I do agree. I'm a female and since I was a kid I' m a bit "crybaby" - crying even over petty hings. But mainly, those things I felt injustice for, such time I can still recall when my older sister and I supposed to have a schedule sleeping with mom since she said that three of us may not fit well on her bed, she made a schedule.
I was 3 years old that time, and it was the night I eagerly waited for, when I left our room and went to mom's,I saw my older sister already on her side,so I asked why in a week I haven't seemed given a privilege to sleep with mom. They told me because my older sister needs to, etc. So I cried the whole night until the day, I really didn't sleep, because of the pain I felt of that what I consider social injustice. When I was a kid, I seemed to think things deeply.
There was also one time when I notice from outside that my grandma is gonna take off the blocking tree on in front of our house. To my fear not just the tree will be destroyed but also the thought that the tree might fall on our humble abode, so I shouted "Our house might be destroyed! STOP" However she was just amused of me.

=== TO BE DONE ===
a – Reproduce the stretch of the passage about crying as a child from "I do agree." through "made a schedule.".
b – Write what comes next in the passage about crying as a child, picking up after its final sentence.

=== DATA SHOWN ===
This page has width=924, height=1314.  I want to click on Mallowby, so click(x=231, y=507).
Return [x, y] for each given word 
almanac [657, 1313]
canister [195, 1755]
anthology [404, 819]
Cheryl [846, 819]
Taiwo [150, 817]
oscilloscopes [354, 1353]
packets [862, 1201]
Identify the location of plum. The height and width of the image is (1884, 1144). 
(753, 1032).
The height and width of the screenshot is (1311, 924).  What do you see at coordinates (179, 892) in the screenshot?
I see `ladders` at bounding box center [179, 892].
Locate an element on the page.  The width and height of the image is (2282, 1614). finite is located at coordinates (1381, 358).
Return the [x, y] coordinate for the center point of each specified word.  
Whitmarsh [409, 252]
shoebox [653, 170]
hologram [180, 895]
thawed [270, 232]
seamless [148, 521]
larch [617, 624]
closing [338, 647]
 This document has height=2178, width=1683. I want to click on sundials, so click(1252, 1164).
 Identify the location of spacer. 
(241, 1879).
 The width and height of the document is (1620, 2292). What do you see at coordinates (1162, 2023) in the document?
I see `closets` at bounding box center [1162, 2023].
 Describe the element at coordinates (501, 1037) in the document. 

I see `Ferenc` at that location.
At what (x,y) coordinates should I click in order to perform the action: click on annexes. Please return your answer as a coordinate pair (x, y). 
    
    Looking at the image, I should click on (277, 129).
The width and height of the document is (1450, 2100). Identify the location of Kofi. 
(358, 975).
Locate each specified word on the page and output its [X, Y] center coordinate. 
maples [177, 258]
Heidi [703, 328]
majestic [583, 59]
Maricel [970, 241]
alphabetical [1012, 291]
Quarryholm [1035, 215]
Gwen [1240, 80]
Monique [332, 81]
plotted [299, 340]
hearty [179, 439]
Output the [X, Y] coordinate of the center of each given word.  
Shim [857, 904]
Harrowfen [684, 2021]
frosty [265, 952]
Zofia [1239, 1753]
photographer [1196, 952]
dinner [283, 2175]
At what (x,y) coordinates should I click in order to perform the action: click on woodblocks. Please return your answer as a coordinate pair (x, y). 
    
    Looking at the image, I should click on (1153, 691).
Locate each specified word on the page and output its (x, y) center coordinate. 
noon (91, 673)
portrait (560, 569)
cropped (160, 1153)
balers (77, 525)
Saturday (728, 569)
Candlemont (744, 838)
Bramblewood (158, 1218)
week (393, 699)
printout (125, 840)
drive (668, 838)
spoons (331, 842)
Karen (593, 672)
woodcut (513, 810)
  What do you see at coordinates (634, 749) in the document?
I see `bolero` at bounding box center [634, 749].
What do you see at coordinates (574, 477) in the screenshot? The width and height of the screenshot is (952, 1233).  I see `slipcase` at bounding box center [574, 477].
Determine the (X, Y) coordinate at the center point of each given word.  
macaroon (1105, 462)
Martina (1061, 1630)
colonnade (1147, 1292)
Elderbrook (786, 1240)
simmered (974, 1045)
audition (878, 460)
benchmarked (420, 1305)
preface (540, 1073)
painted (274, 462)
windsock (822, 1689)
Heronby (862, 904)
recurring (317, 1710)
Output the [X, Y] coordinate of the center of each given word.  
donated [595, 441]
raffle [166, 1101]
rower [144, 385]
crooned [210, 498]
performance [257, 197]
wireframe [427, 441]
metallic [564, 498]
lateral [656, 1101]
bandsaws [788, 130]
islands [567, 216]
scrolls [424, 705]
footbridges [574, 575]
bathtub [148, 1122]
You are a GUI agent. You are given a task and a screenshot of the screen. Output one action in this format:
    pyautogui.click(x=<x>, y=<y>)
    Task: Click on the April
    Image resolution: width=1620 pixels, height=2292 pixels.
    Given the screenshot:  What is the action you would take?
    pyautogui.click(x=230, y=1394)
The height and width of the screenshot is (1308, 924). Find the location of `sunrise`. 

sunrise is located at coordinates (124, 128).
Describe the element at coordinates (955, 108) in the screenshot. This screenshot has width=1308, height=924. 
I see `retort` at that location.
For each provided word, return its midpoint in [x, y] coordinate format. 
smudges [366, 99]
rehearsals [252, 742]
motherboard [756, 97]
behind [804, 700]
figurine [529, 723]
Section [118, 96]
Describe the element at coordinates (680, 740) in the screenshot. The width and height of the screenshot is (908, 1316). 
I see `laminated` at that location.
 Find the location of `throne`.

=== ANSWERS TO THE TASKS ===
a –
I do agree. I'm a female and since I was a kid I' m a bit "crybaby" - crying even over petty hings. But mainly, those things I felt injustice for, such time I can still recall when my older sister and I supposed to have a schedule sleeping with mom since she said that three of us may not fit well on her bed, she made a schedule.

b –
Also when at age 3 when my mom told me I'm gonna have a little brother, I just felt sad because that time I'm still not ready, and our nannies are telling me that I'm not gonna be their baby princess anymore. I cried secretly on my pillow as I prayed to God what I feel and doze off to sleep.
But not to my desire, my li'l brother didn't survive. That was on the late part that I knew my mom had a car accident and had miscarriage, but I'm thankful that mom's still alive.
These days - College years, I can say that I'm starting to get emotional again, but my crying only triggers when I feel stressed physically, emotionally that I can't easily cope with a current situation especially when I have to interact well with lots of people and deal with their attitudes.